■ Goal:
Reproduce the items word for word, starting at the line that contains "Plaża Zachodnia w Kołobrzegu (582, 1409)" and stopping after the line that contains "淄博海泽玻璃球厂家 (297, 2238)".

■ Exercise input:

## start

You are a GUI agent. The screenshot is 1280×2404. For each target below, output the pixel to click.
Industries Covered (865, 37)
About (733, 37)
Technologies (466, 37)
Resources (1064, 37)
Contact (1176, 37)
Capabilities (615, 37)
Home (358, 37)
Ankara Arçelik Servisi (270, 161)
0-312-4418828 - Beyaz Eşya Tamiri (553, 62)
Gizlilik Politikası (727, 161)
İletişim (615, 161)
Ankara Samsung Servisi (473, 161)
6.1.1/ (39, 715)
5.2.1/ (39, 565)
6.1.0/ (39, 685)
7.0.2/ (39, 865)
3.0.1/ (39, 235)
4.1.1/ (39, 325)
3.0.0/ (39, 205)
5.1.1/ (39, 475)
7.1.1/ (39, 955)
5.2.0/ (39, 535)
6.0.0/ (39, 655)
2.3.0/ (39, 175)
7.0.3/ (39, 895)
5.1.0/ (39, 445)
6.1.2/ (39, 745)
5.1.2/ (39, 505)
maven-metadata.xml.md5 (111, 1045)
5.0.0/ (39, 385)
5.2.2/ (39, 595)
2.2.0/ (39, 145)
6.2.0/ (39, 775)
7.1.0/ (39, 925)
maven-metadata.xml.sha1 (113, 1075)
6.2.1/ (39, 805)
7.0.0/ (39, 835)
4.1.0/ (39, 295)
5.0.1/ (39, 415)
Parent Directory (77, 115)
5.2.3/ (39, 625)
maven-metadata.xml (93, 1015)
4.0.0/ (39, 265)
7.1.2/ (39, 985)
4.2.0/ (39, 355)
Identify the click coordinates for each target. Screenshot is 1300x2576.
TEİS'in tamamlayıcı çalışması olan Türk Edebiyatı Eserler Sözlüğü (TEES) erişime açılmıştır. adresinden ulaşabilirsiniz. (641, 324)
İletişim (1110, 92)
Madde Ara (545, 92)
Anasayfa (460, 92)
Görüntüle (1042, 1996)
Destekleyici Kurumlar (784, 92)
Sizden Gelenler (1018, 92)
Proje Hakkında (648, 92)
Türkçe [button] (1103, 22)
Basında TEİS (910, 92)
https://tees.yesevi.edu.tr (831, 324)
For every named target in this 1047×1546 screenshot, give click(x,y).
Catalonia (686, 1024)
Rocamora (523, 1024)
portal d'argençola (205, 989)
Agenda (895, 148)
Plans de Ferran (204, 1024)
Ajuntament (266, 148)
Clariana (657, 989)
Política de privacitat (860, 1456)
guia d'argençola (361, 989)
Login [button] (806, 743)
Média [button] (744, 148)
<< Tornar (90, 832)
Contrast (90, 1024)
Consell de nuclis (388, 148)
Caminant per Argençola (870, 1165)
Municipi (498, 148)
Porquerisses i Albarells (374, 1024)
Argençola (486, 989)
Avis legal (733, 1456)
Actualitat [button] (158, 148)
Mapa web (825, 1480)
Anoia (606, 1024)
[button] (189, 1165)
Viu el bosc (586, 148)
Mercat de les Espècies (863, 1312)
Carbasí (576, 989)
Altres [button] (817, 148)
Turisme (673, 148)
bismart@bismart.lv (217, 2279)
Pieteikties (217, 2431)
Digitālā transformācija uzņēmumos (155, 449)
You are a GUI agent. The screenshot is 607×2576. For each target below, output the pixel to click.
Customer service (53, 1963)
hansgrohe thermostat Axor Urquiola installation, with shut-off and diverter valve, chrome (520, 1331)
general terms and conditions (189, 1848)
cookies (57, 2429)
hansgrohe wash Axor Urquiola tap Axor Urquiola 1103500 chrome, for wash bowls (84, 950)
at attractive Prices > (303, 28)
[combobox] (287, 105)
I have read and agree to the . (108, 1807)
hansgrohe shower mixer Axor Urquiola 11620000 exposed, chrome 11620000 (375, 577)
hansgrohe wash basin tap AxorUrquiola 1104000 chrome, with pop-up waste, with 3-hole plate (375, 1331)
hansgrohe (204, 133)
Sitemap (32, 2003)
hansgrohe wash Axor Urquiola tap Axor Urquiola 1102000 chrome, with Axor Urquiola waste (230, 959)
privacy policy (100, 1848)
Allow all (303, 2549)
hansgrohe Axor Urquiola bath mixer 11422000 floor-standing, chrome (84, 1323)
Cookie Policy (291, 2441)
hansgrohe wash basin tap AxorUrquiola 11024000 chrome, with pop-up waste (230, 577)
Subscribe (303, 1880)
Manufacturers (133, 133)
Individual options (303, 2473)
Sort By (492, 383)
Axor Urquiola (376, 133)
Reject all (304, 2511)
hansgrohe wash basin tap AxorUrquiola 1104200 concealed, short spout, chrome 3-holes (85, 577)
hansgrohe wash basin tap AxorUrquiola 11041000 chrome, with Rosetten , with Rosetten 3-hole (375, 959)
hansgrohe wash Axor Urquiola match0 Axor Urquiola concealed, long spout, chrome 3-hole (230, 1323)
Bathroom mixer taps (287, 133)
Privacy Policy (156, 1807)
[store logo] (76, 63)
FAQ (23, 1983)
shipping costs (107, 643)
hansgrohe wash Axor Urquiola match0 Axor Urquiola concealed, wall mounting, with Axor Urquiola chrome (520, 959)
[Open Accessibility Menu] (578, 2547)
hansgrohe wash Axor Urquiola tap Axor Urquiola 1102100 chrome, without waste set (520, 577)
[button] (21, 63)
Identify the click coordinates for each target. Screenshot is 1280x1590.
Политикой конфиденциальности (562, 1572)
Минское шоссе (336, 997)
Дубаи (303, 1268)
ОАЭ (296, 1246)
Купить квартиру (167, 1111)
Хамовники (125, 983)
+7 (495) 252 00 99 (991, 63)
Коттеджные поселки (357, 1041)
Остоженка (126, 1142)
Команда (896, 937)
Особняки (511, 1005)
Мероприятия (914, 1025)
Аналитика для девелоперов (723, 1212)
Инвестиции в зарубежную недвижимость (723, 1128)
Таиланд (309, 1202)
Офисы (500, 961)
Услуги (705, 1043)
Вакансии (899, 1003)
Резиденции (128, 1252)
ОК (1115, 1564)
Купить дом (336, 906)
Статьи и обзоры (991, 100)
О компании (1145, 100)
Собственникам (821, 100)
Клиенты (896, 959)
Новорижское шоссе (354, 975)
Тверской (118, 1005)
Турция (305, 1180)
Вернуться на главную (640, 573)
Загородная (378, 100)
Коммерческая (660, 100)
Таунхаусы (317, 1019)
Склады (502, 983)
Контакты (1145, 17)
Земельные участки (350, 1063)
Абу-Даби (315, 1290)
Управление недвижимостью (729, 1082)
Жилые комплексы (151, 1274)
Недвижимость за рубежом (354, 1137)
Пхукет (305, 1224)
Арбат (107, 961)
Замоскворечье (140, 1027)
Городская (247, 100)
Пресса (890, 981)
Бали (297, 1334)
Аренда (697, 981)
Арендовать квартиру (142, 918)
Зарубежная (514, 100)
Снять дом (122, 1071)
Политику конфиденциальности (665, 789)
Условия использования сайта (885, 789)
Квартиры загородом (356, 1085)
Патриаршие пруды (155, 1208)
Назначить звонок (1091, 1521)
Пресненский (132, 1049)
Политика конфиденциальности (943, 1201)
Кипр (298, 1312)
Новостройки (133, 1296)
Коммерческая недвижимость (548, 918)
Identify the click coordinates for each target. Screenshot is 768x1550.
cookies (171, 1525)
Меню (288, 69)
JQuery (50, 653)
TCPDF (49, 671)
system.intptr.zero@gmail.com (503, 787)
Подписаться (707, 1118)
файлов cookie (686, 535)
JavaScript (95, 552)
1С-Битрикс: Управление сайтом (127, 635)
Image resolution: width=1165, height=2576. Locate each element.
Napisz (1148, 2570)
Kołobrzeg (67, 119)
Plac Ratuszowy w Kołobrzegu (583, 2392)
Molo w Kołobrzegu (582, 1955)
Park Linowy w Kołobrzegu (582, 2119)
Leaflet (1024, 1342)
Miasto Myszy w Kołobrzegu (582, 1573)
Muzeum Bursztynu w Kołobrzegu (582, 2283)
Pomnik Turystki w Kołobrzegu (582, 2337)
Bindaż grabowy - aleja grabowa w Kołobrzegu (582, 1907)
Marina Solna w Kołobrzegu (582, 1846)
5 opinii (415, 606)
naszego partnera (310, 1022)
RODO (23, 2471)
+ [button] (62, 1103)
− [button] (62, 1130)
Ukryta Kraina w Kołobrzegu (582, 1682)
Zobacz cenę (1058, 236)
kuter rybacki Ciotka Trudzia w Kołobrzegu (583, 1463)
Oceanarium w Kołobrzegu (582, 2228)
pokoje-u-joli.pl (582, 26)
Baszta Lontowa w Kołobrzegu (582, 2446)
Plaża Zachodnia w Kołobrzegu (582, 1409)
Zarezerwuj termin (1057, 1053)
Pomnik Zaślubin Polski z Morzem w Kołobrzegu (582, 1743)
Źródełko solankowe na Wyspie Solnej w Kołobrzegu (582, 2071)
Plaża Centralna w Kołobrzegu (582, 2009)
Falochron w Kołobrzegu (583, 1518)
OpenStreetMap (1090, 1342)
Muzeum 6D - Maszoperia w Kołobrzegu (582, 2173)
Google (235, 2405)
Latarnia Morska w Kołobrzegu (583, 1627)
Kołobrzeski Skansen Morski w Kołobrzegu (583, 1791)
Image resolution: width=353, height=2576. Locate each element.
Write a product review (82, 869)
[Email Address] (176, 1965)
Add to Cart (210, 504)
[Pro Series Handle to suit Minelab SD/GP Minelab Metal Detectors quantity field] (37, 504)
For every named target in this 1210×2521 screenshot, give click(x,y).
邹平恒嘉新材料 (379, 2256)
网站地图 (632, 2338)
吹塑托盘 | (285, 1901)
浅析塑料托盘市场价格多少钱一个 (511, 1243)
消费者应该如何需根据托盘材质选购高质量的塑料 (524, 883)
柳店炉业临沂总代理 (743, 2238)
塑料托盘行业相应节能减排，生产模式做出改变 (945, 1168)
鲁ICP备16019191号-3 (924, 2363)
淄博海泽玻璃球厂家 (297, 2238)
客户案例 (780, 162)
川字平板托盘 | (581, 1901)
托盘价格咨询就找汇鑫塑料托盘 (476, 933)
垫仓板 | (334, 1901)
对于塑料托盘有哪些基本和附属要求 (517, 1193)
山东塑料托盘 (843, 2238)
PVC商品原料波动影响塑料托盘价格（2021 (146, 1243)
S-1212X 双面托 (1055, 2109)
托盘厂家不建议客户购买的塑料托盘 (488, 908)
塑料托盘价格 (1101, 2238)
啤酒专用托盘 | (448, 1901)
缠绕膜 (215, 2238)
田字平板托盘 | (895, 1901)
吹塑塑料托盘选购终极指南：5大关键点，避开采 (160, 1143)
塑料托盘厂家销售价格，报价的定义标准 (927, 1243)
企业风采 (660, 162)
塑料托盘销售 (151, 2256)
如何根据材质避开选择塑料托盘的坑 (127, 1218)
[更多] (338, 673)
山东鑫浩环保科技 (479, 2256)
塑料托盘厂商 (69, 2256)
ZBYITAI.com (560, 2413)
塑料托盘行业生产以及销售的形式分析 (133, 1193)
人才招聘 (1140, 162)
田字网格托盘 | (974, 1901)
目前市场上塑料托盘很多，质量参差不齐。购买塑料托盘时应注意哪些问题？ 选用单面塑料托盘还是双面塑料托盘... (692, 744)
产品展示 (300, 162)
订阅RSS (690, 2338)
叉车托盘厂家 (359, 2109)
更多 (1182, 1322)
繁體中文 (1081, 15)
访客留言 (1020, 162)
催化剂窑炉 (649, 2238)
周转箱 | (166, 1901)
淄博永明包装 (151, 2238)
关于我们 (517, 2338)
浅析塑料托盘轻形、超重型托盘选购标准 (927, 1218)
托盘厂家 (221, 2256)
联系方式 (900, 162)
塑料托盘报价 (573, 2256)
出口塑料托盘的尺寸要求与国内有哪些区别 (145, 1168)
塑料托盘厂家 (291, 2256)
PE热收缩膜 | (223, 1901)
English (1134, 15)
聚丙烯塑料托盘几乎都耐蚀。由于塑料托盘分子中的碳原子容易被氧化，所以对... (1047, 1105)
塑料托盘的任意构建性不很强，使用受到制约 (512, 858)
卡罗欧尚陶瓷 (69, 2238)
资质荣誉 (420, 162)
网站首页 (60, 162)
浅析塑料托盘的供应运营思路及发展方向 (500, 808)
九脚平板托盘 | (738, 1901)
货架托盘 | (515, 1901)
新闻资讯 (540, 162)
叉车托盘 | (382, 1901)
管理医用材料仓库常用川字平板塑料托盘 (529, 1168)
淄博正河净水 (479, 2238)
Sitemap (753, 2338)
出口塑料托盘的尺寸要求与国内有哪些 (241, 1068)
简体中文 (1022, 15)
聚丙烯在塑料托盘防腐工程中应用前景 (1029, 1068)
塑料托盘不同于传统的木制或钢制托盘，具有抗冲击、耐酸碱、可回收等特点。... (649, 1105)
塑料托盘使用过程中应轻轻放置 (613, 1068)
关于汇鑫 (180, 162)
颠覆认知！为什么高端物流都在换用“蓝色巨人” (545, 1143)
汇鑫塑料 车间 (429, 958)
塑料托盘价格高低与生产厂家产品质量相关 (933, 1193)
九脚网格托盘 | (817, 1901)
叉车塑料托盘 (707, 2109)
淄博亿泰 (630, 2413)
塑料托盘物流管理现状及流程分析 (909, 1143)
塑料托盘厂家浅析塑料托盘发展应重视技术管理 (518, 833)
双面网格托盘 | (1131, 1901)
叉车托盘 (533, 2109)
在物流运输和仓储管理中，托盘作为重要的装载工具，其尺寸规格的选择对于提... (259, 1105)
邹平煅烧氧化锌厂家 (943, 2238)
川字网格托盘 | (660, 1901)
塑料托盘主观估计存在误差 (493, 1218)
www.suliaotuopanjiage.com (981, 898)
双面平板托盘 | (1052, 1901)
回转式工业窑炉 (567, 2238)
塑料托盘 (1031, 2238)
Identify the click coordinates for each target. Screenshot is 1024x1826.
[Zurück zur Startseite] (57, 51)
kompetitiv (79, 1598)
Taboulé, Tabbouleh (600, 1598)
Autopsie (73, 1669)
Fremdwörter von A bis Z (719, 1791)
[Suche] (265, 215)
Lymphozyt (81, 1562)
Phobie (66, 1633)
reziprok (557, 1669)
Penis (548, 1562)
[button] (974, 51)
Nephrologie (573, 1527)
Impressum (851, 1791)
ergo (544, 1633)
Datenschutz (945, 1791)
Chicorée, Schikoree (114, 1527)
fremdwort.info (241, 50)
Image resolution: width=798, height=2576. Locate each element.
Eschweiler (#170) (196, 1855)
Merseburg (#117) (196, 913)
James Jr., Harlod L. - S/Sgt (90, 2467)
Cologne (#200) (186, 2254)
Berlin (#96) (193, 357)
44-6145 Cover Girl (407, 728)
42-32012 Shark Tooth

## end

■ Correct result:
Plaża Zachodnia w Kołobrzegu (582, 1409)
Zarezerwuj termin (1057, 1053)
Pomnik Zaślubin Polski z Morzem w Kołobrzegu (582, 1743)
Źródełko solankowe na Wyspie Solnej w Kołobrzegu (582, 2071)
Plaża Centralna w Kołobrzegu (582, 2009)
Falochron w Kołobrzegu (583, 1518)
OpenStreetMap (1090, 1342)
Muzeum 6D - Maszoperia w Kołobrzegu (582, 2173)
Google (235, 2405)
Latarnia Morska w Kołobrzegu (583, 1627)
Kołobrzeski Skansen Morski w Kołobrzegu (583, 1791)
Image resolution: width=353, height=2576. Locate each element.
Write a product review (82, 869)
[Email Address] (176, 1965)
Add to Cart (210, 504)
[Pro Series Handle to suit Minelab SD/GP Minelab Metal Detectors quantity field] (37, 504)
For every named target in this 1210×2521 screenshot, give click(x,y).
邹平恒嘉新材料 (379, 2256)
网站地图 (632, 2338)
吹塑托盘 | (285, 1901)
浅析塑料托盘市场价格多少钱一个 (511, 1243)
消费者应该如何需根据托盘材质选购高质量的塑料 (524, 883)
柳店炉业临沂总代理 (743, 2238)
塑料托盘行业相应节能减排，生产模式做出改变 (945, 1168)
鲁ICP备16019191号-3 (924, 2363)
淄博海泽玻璃球厂家 (297, 2238)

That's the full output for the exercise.